Those of you wondering about the evolution of beaks in reptiles might
want to consult:
LEE, M.S.Y. 1997. The evolution of beaks in reptiles: a proposed
evolutionary constraint. _Evolutionary Theory_ August 1997: 249-254
(I don't seem to have the volume number, sorry).
Mike notes that tetrapod beaks only occur in taxa that exhibit a
caruncle (egg tooth) when hatching. Apparently, the caruncle is an
amniote synapomorphy that has been lost in therian mammals and
squamates and it's suggested that beaks evolve via modification of
this structure. This explains the evolution of beaks in all
groups bar therians, squamates, lissamphibians and basal tetrapods.
Little known is that monotremes have a caruncle (with a bony core,
the os carunculae) as do marsupials. Maybe it's possible, therefore,
for marsupials to evolve beaks (!).
Interesting in another context is Mike's contention that
huphesuchians are ichthyosaurs AND that they are beaked.
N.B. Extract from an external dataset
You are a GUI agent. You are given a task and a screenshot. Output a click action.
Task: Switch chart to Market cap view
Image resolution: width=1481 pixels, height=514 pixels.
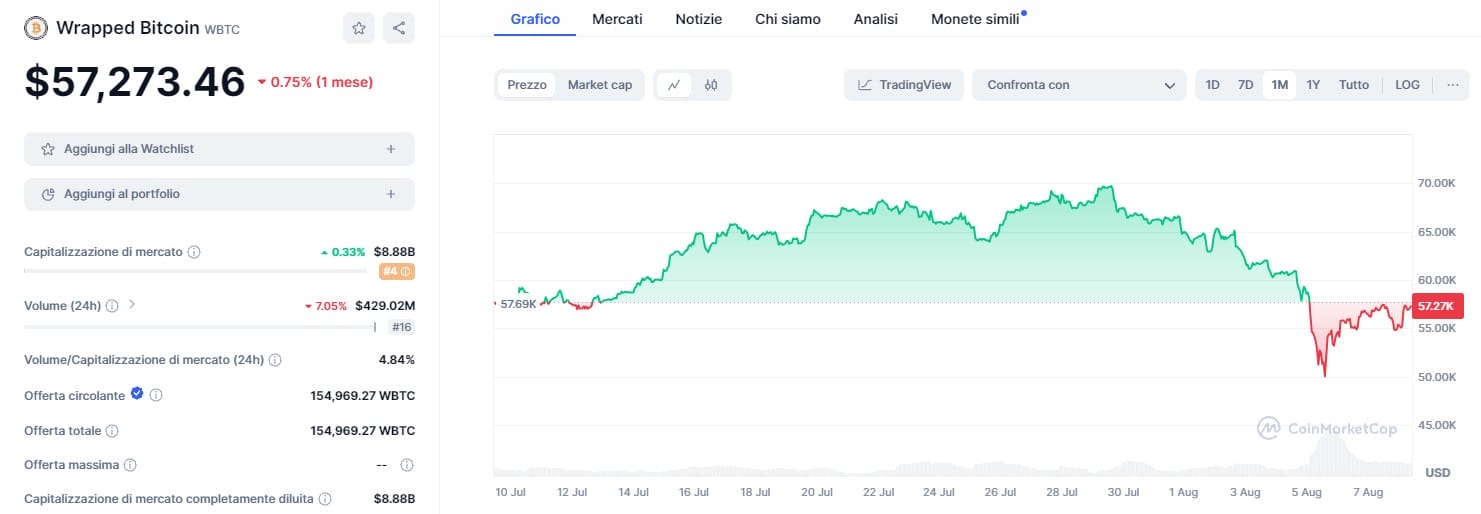point(600,85)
He cites 'M.
Caldwell, unpublished data 1996' for this. Has Dr. Caldwell published
this does anyone know? I haven't seen any huphesuchian fossils, but I
am familiar with Carroll and Dong's monograph on _Huphesuchus_. No
hint of a beak there: I would really like to see confirmation.
Are turtles neodiapsids, or parareptiles? I have an opinion on this,
but regardless, one new piece of data should be mentioned: recently
identified procolophonoid scutes have sculpturing and morphology more
like that of turtles than of any other group of armoured tetrapods.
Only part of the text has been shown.